**REQUIRED ACTION:** Each record must appear in the answer exactly as given.

**GIVEN RECORDS:**

--- START ---

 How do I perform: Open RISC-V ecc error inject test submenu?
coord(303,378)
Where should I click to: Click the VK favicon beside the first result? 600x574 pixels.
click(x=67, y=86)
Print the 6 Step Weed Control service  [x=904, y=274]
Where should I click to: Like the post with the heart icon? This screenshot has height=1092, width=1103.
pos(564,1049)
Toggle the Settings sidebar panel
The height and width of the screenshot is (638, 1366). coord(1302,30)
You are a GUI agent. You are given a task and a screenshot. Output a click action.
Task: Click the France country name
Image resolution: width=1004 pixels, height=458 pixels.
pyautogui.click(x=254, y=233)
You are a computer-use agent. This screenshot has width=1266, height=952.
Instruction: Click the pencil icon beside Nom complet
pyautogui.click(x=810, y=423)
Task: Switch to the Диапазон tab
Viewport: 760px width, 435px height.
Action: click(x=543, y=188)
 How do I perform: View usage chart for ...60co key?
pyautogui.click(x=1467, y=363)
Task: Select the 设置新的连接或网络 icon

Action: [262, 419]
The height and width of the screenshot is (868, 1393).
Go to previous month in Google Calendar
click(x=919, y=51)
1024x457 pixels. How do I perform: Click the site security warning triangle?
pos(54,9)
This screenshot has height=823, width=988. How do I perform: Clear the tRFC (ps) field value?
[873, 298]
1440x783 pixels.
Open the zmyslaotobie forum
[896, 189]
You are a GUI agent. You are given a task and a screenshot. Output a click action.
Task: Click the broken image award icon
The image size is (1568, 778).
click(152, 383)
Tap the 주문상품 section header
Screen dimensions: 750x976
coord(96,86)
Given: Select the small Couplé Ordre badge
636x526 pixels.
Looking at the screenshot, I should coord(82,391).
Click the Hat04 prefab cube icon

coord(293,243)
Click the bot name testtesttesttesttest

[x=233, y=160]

--- END ---

**EXERCISE ANSWER:**
 How do I perform: Open RISC-V ecc error inject test submenu?
coord(303,378)
Where should I click to: Click the VK favicon beside the first result? 600x574 pixels.
click(x=67, y=86)
Print the 6 Step Weed Control service  [x=904, y=274]
Where should I click to: Like the post with the heart icon? This screenshot has height=1092, width=1103.
pos(564,1049)
Toggle the Settings sidebar panel
The height and width of the screenshot is (638, 1366). coord(1302,30)
You are a GUI agent. You are given a task and a screenshot. Output a click action.
Task: Click the France country name
Image resolution: width=1004 pixels, height=458 pixels.
pyautogui.click(x=254, y=233)
You are a computer-use agent. This screenshot has width=1266, height=952.
Instruction: Click the pencil icon beside Nom complet
pyautogui.click(x=810, y=423)
Task: Switch to the Диапазон tab
Viewport: 760px width, 435px height.
Action: click(x=543, y=188)
 How do I perform: View usage chart for ...60co key?
pyautogui.click(x=1467, y=363)
Task: Select the 设置新的连接或网络 icon

Action: [262, 419]
The height and width of the screenshot is (868, 1393).
Go to previous month in Google Calendar
click(x=919, y=51)
1024x457 pixels. How do I perform: Click the site security warning triangle?
pos(54,9)
This screenshot has height=823, width=988. How do I perform: Clear the tRFC (ps) field value?
[873, 298]
1440x783 pixels.
Open the zmyslaotobie forum
[896, 189]
You are a GUI agent. You are given a task and a screenshot. Output a click action.
Task: Click the broken image award icon
The image size is (1568, 778).
click(152, 383)
Tap the 주문상품 section header
Screen dimensions: 750x976
coord(96,86)
Given: Select the small Couplé Ordre badge
636x526 pixels.
Looking at the screenshot, I should coord(82,391).
Click the Hat04 prefab cube icon

coord(293,243)
Click the bot name testtesttesttesttest

[x=233, y=160]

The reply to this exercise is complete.